== DATA PROVIDED
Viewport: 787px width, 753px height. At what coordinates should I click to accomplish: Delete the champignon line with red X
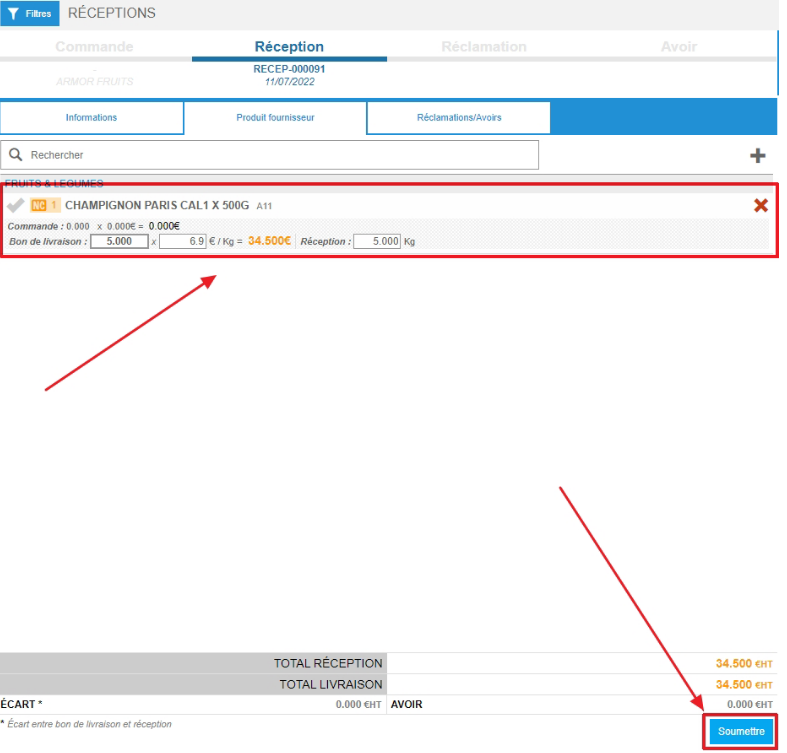click(760, 205)
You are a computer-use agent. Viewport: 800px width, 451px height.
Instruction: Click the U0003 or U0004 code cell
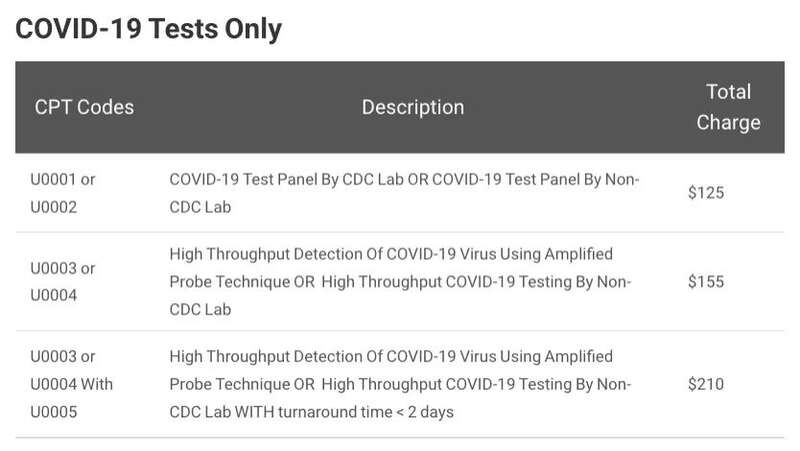tap(63, 282)
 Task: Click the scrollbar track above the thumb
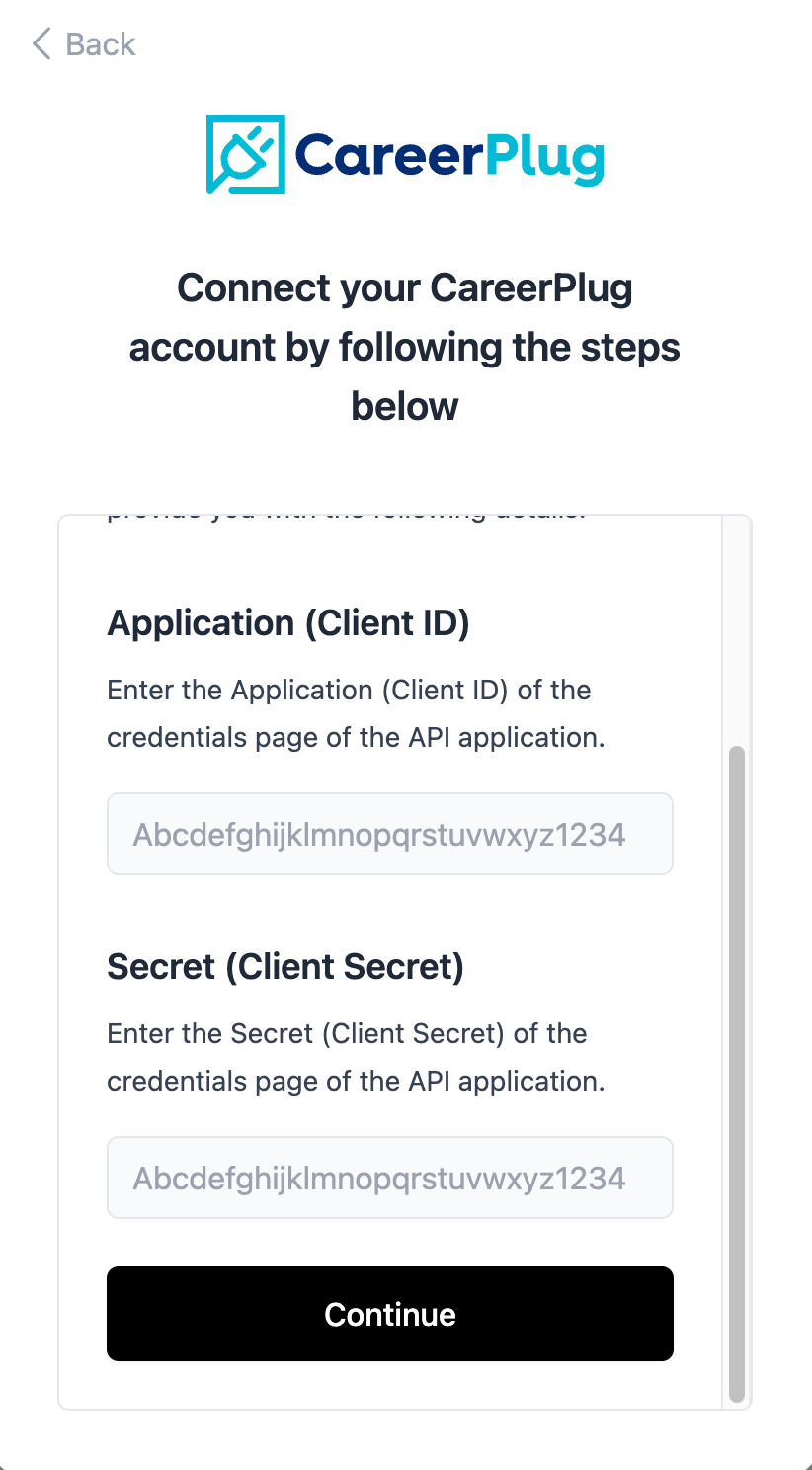[x=736, y=632]
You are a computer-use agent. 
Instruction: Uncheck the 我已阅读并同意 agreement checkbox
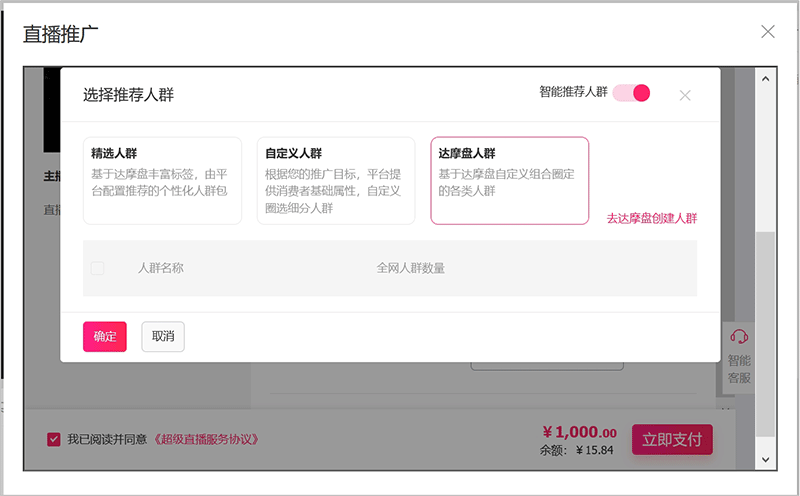54,439
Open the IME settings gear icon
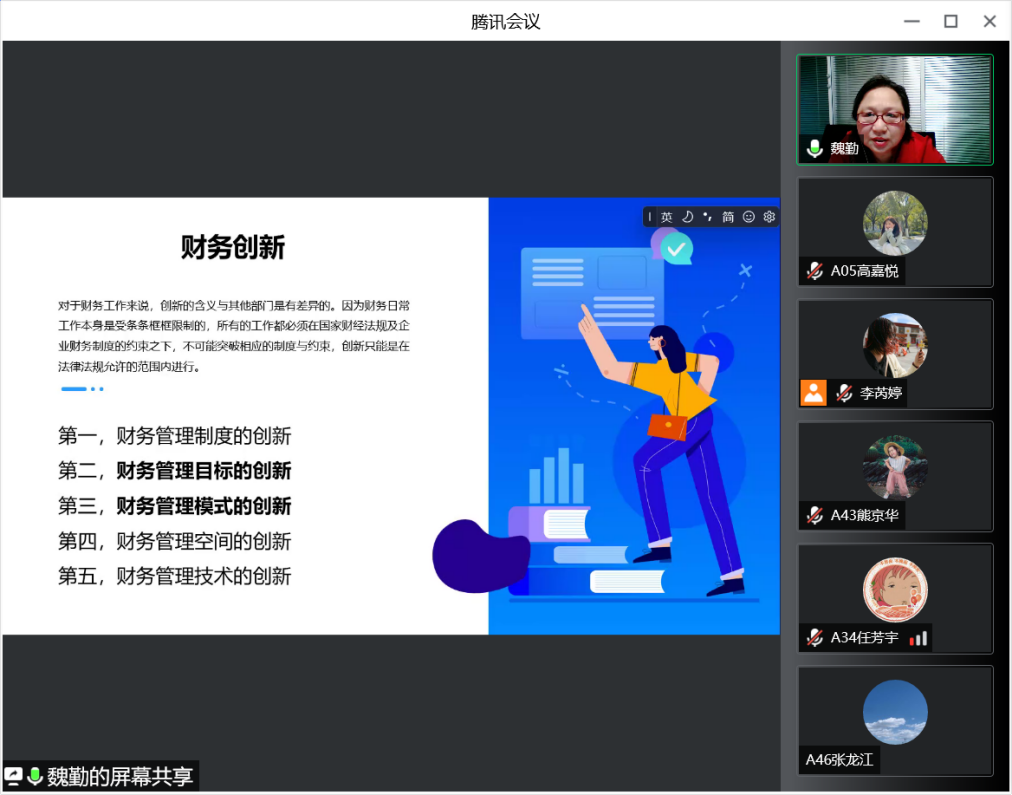The height and width of the screenshot is (795, 1012). click(x=769, y=217)
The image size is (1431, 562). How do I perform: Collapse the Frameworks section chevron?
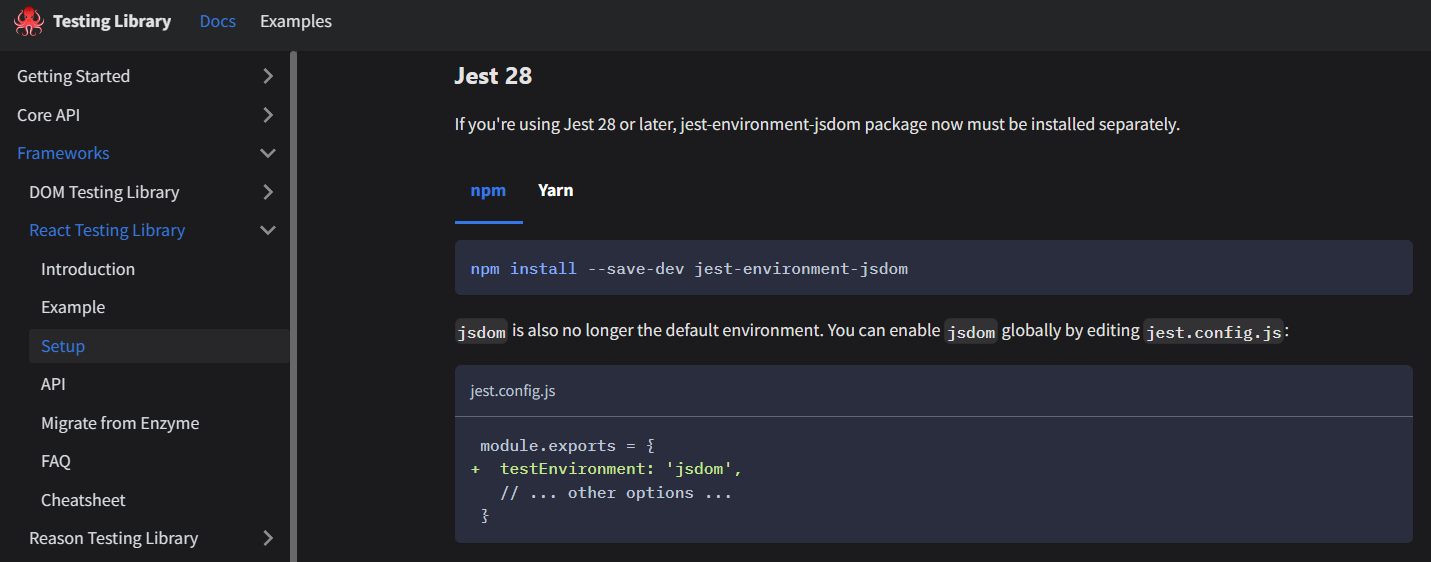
====
## REQUEST
Rewrite every one of the records above with "Instruction" changed to "Command" and everything else kept the same. Leave out the pictures.

## SOLUTION FOR THIS EXERCISE
Viewport: 787px width, 753px height. At what coordinates should I click to accomplish: Delete the champignon line with red X
click(760, 205)
You are a computer-use agent. Viewport: 800px width, 451px height.
Command: Click the U0003 or U0004 code cell
tap(63, 282)
 Task: Click the scrollbar track above the thumb
[x=736, y=632]
You are a computer-use agent. 
Command: Uncheck the 我已阅读并同意 agreement checkbox
54,439
Open the IME settings gear icon
The height and width of the screenshot is (795, 1012). click(x=769, y=217)
The image size is (1431, 562). How do I perform: Collapse the Frameworks section chevron?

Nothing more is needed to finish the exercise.